Gede Yudarta menceritakan, di dekade akhir 90-an, sebelum usaha pariwisata populer di Desa Les, kebanyakan warga desa mencari nafkah dengan menangkap ikan hias. Metode penangkapan ikan yang biasa digunakan oleh masyarakat adalah dengan menggunakan racun potassium sianida. Praktik ini tentu saja punya dampak yang merusak. “Satu, pelaku menjadi keracunan, kedua ikan yang ditangkap menjadi sakit, ketiga terumbu karang rusak, di Desa Les hampir 75% terumbu karang rusak,” ungkap Gede.

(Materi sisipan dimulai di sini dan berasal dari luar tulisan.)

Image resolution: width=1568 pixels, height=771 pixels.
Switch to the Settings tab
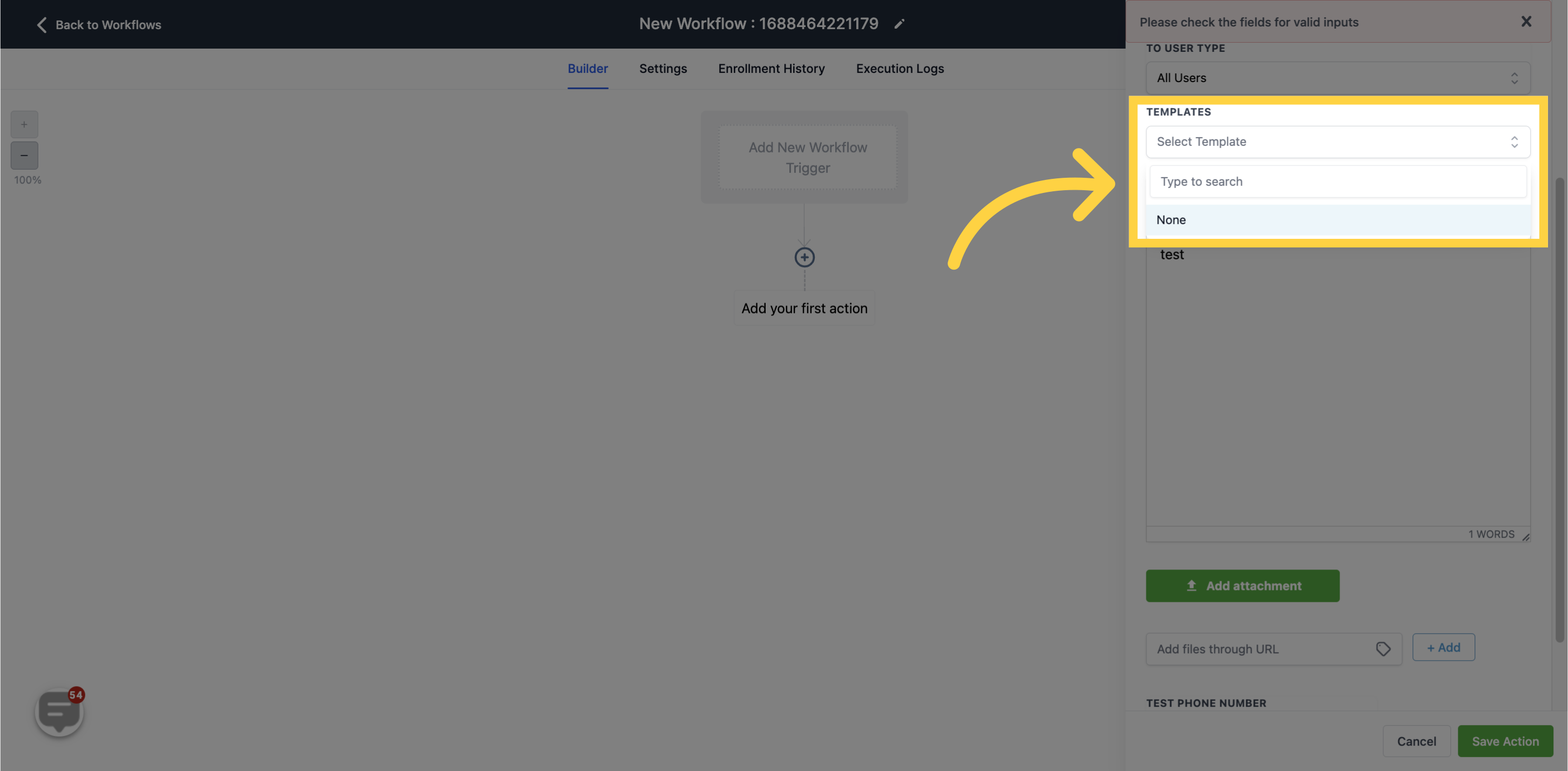pos(663,68)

Di 2000-an, Gede bercerita, Kaoem Telapak yang saat itu masih bernama Telapak datang ke Desa Les, mencoba mendampingi masyarakat sekitar. Bersama dengan lembaga lokal, Bahtera Nusantara, mereka memberikan pelatihan bagaimana menangkap ikan yang ramah lingkungan. “Metodenya menggunakan jaring-jaring penghalang,” kata Gede.
Tidak hanya itu, mereka pun berkolaborasi membuat film dokumenter berjudul Fish Don’t Cry. Menurut Gede, film dokumenter tersebut masih sangat relevan sampai hari ini. “Sampai sekarang jika ada anak sekolah atau tamu lainnya yang berkunjung, film itu pasti diputar,” kata Gede.
Setelah pelatihan, Masyarakat pun mendapat dukungan untuk melakukan usaha ekspor ikan hias di 2003. Dalam proses pendampingan usaha tersebut muncul wacana mengembangkan wisata yang berkelanjutan di Desa Les.
Wacana berubah menjadi aksi nyata ketika usaha ikan hias yang dikelola sudah tidak bisa dilanjutkan, sebab angka mortalitas ikan yang sangat tinggi. “Akhirnya, kami pun mencari-cari cara untuk membangun wisata bahari,” ungkap Gede.